月が出ていれば、もう少し回復しただろうが…………。

いや、月が出ていれば、犬飼と八房の力も上がる。下手をすれば、斬り落とされていただろう。

手負いの状態で、どれだけ犬飼に対抗出来るかは分からん。だが、やるだけやろう。

あの若い人間は、足手まといだと言った。そうならぬよう、気をつけようではないか。

二十も生きていなさそうな若造め。修行の末に手に入れた我が力、見せてやろう。

これでも、天狗と対等に渡り合ったのだ。相応の自負がある。仮に、手負いでもな。


「――――――父上!」


傷の具合を確かめてから、あの若者…………名前すら知らぬ人間の援護に、向かおうとする。

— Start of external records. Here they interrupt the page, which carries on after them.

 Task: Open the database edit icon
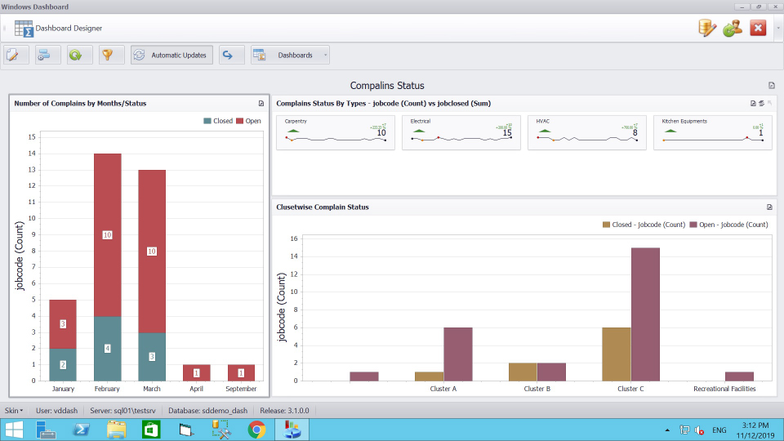(707, 28)
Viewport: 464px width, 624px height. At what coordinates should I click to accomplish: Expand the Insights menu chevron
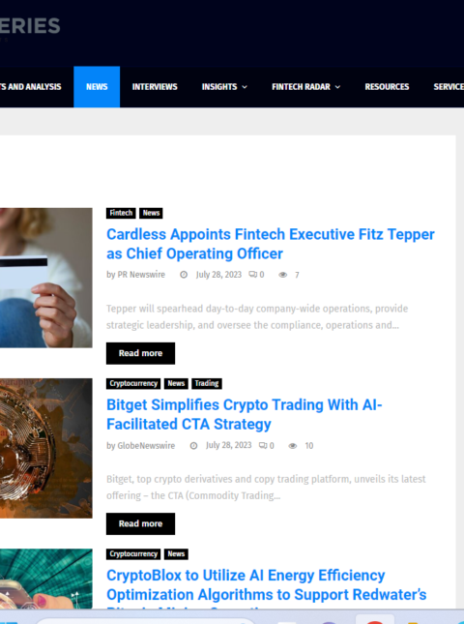(245, 87)
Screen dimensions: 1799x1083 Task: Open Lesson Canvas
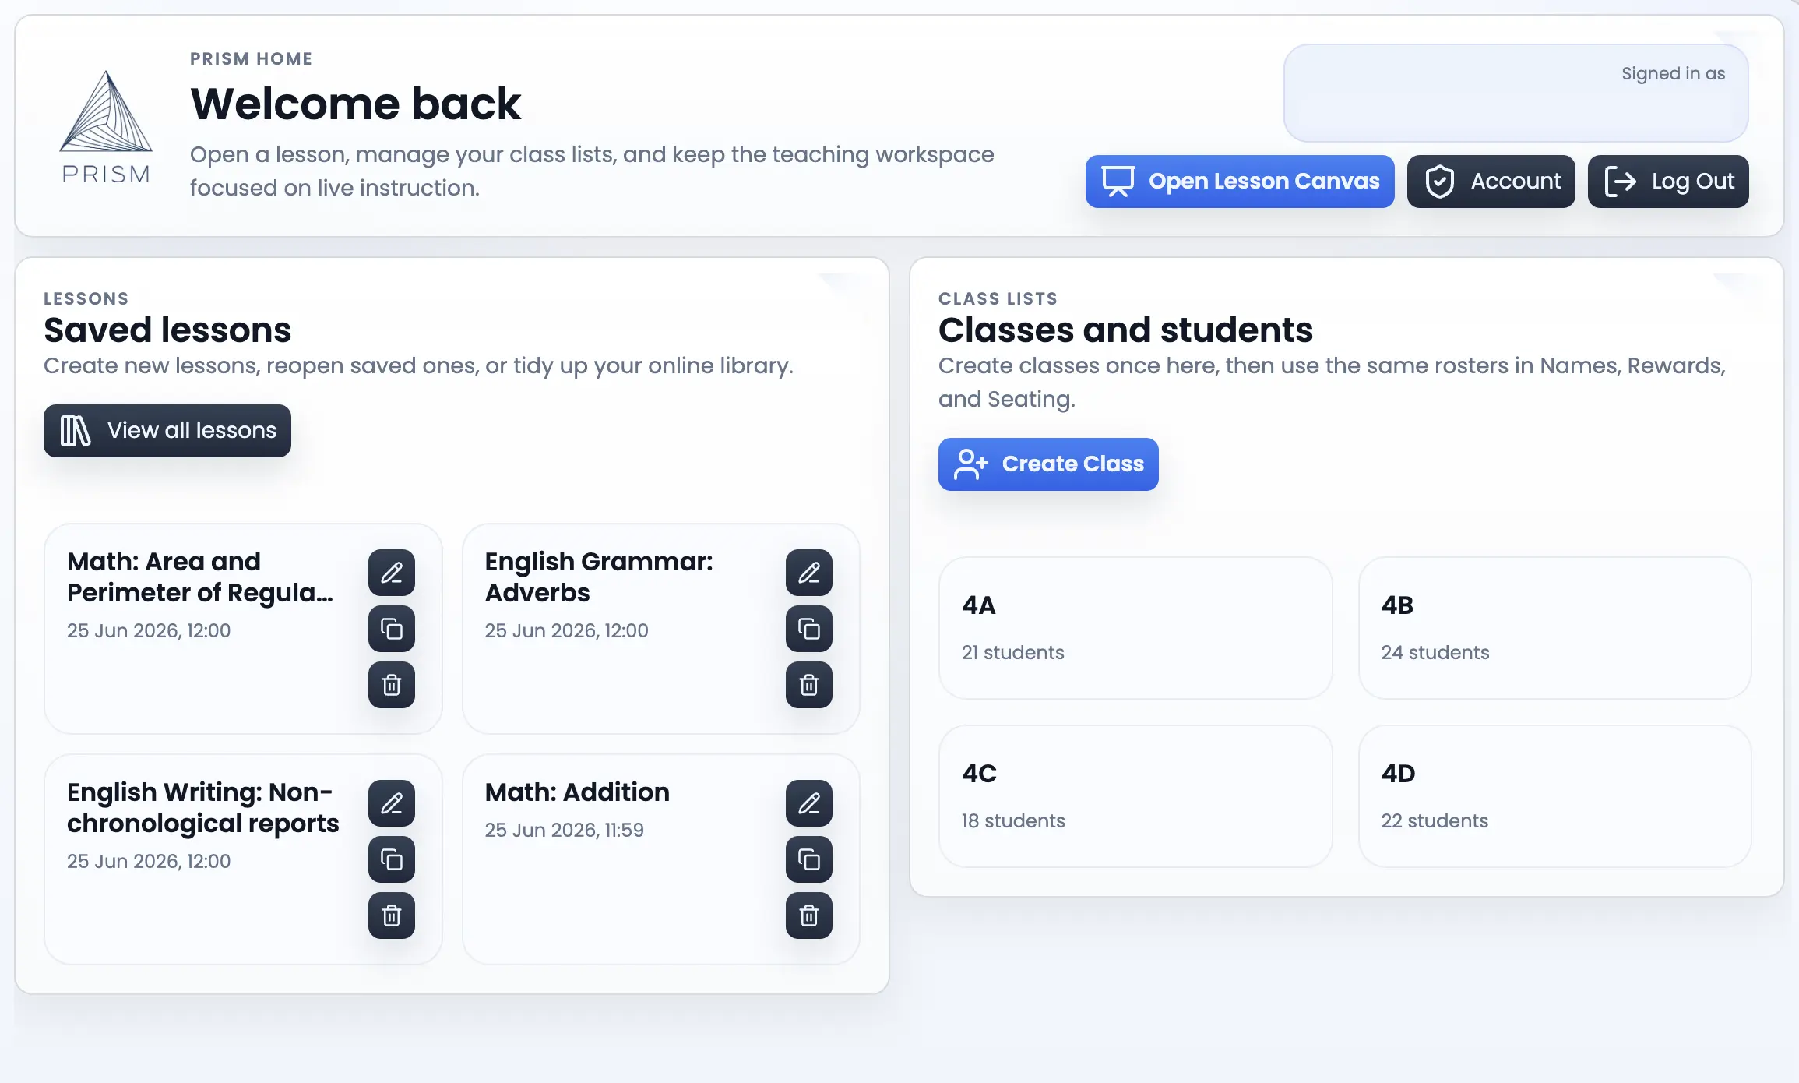click(x=1240, y=182)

すると、そこで近くの草が揺れ、着物を汚した子供……我が子、犬塚シロが姿を現した。


避難しろと言う令が出たと言うのに、勝手に抜け出してきたのだろうか?

おそらく、そうなのだろう。

さらには、無断で家から拝借してきたのだろう。不釣合いな刀を抱えていた。


「シロ……どうして、ここに?」


「何かが起こっているなら、拙者も役に立ちたいと……」


一応、どうしてこの場に来たのかを尋ねてみる。

返ってきた答えは、予想の範疇に収まるものだった。

元気と勇気が人一倍ある子だが……そのせいで、少々向こう見ずなところがある。

そこが、玉に瑕だな。まぁ、子は元気に越したことはないのだが。


「半人前以下の子供が、何を言うか。今はおとなしくしておれ」


こちらの言葉に、私の子であるシロは、しゅんと頭を垂れた。

ついでに言えば、その尻尾も同じように垂れ下がった。

あまり強く声を発したつもりはないが、これから戦うと言うことで、殺気が零れたのかもしれない。


「――――――シロ。その手に持つ刀は?」


こちらの殺気に触れ、可哀相なくらいに怯えたシロに、出来る限り優しい口調で呟いた。


「あ、あ、はい、父上! 蔵の中から持ってきて……」


「ふむ。借りよう。代えはあって困らぬ。敵は強敵ゆえな。よいか?」


我が子の前に手を伸ばし、その刀を催促する。

シロはおずおずと、こちらの手の上に刀を乗せた。


八房相手に二刀がどこまで通じるか分からぬが、戦法は多い方がよい。

刀が一本では切り抜けられぬ状況も、二本ならば、あるいは…………ということもある。


「シロ、助かった。礼を言うぞ」


「は、はい、父上!」


褒められたことが嬉しいのか……。

現金なものだ。落ち込んだ烏が、もう笑っている。

軽く口の端に笑みを浮かべ、シロの頭を撫でた。


「では、行ってくる。お前は待っていろ」


「あ、は、はい! 父上も、お気をつけて!」


我が子の声援に、笑みを浮かべる。

ああ、気力は充実した。


さぁ…………いざ、往かん。

待っていろ、犬飼。

貴様の野望など、この犬塚が打ち砕いてやろう。


何かを殺すことで力を得ることなど、誰にも認められぬと言うことを教えてやる!